**TASK BRIEF:**
Copy out the material below word for word, leaving out the pictures.

________________

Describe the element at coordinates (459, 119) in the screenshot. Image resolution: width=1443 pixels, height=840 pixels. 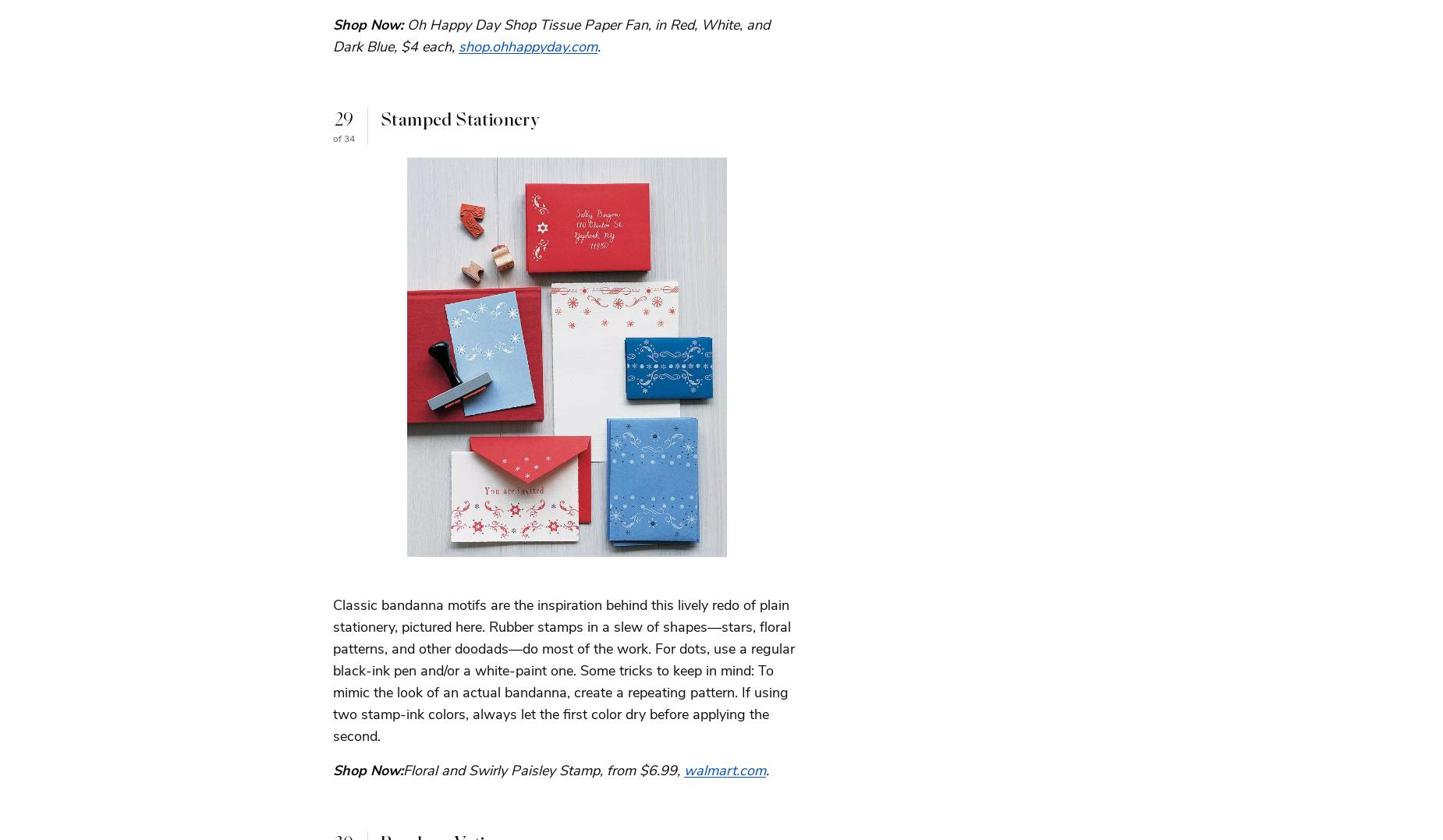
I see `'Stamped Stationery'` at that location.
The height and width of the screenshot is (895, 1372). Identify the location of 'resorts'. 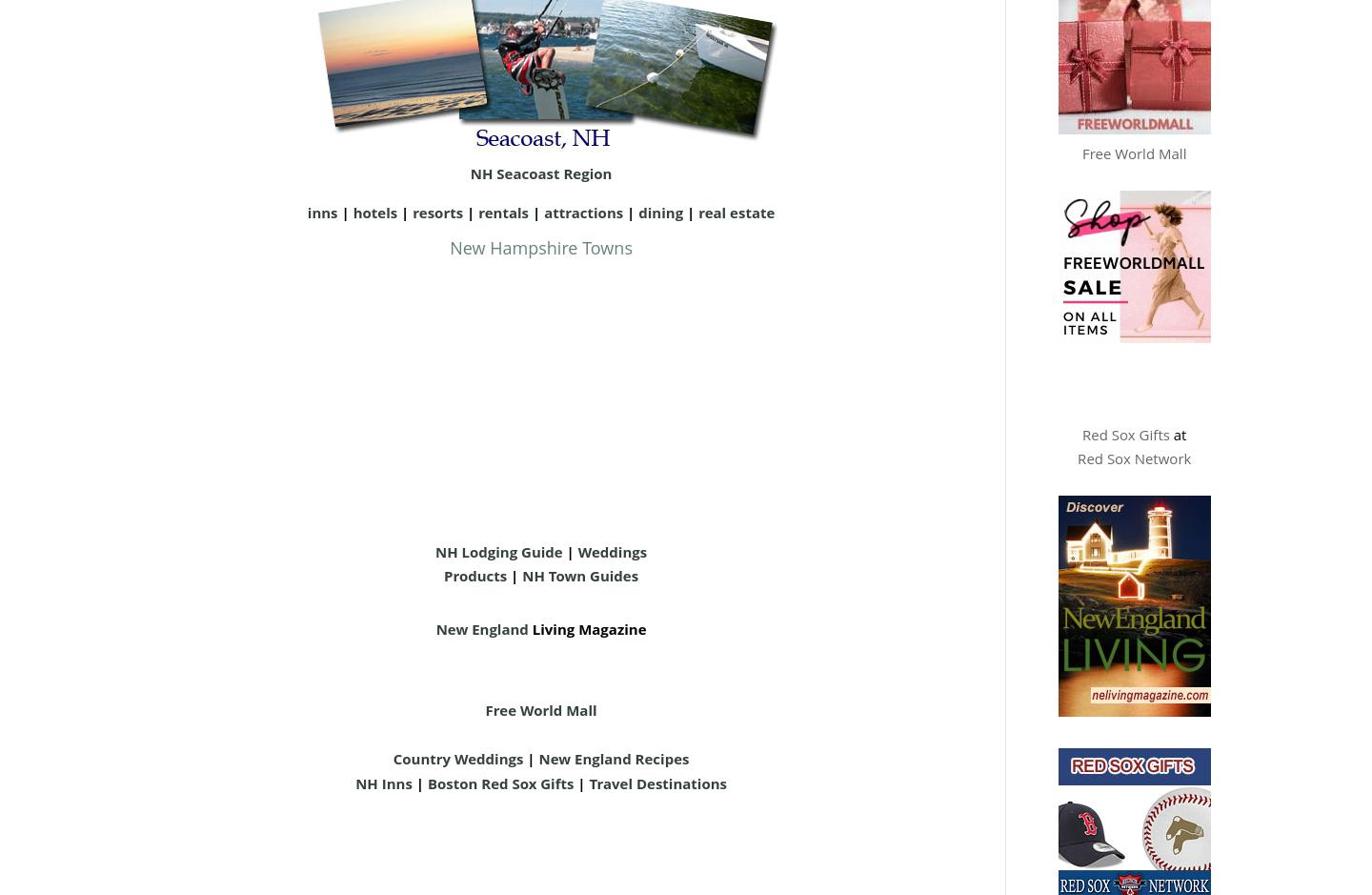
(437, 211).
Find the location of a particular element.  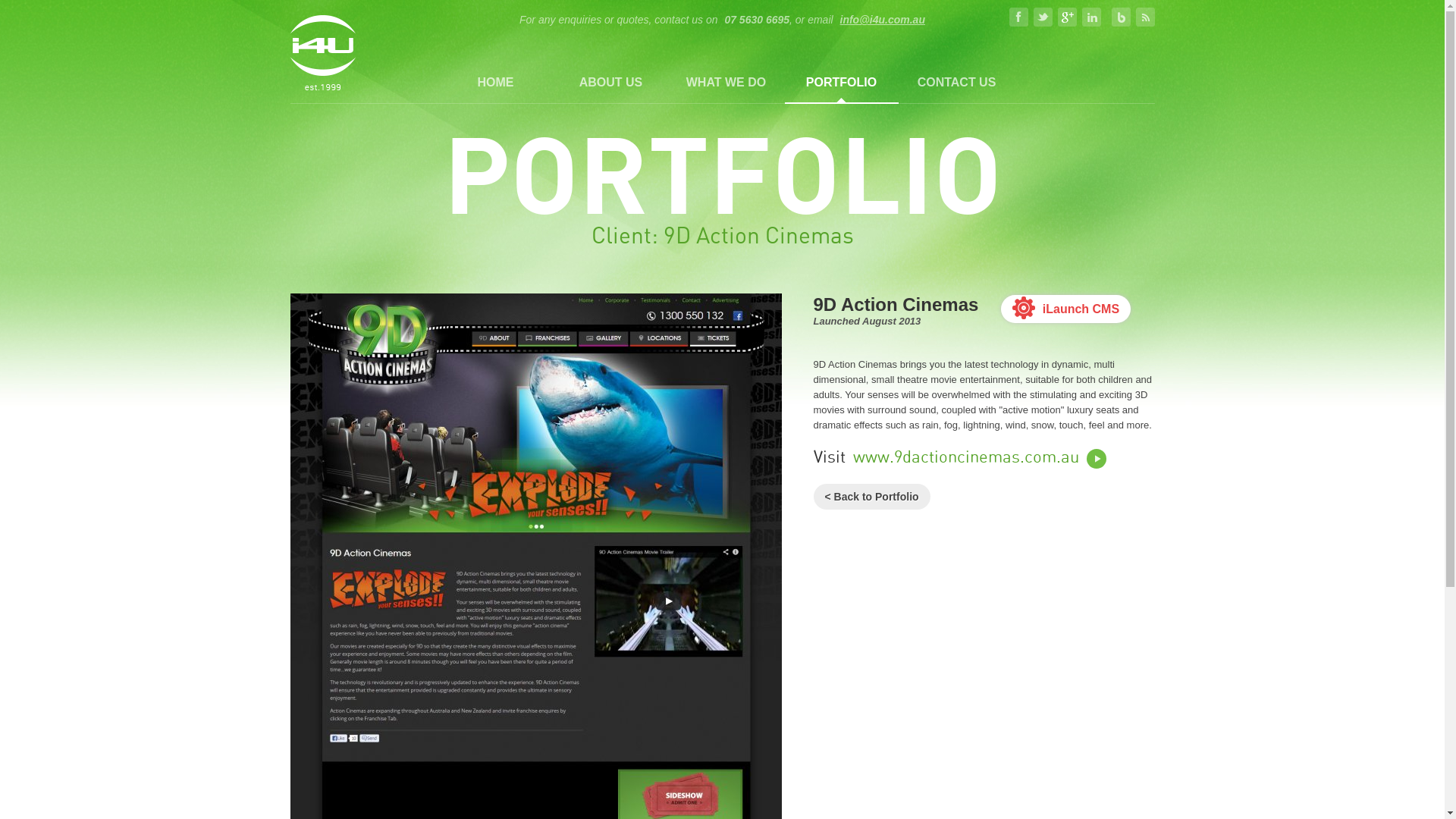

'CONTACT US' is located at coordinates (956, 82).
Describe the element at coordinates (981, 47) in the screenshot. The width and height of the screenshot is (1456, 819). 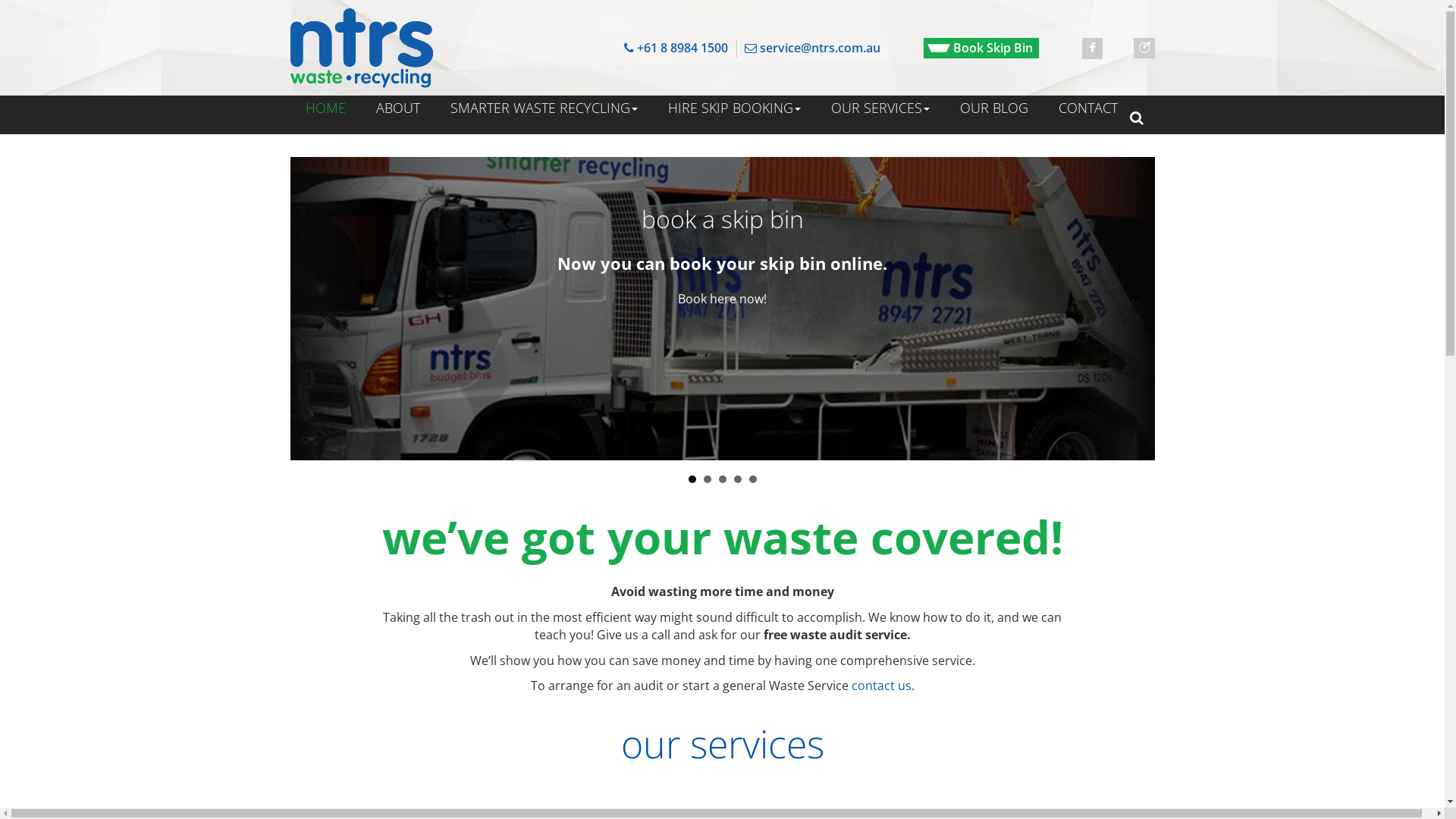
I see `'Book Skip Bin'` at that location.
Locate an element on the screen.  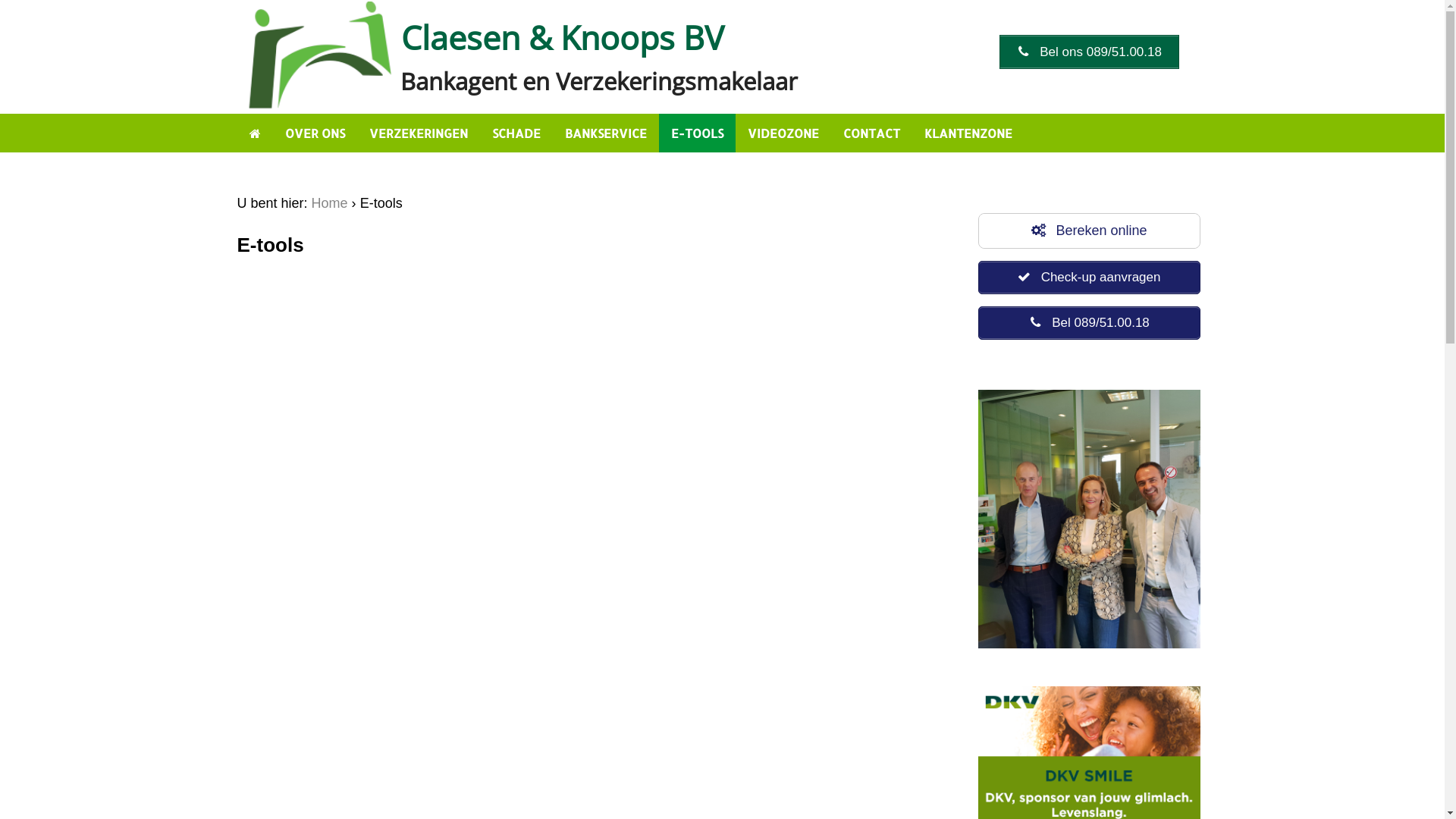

________________

**RESPONSE BELOW:**
Describe the element at coordinates (459, 119) in the screenshot. Image resolution: width=1443 pixels, height=840 pixels. 
I see `'Stamped Stationery'` at that location.
The height and width of the screenshot is (895, 1372). Identify the location of 'resorts'. 
(437, 211).
Find the location of a particular element.  

'CONTACT US' is located at coordinates (956, 82).
Describe the element at coordinates (981, 47) in the screenshot. The width and height of the screenshot is (1456, 819). 
I see `'Book Skip Bin'` at that location.
Locate an element on the screen.  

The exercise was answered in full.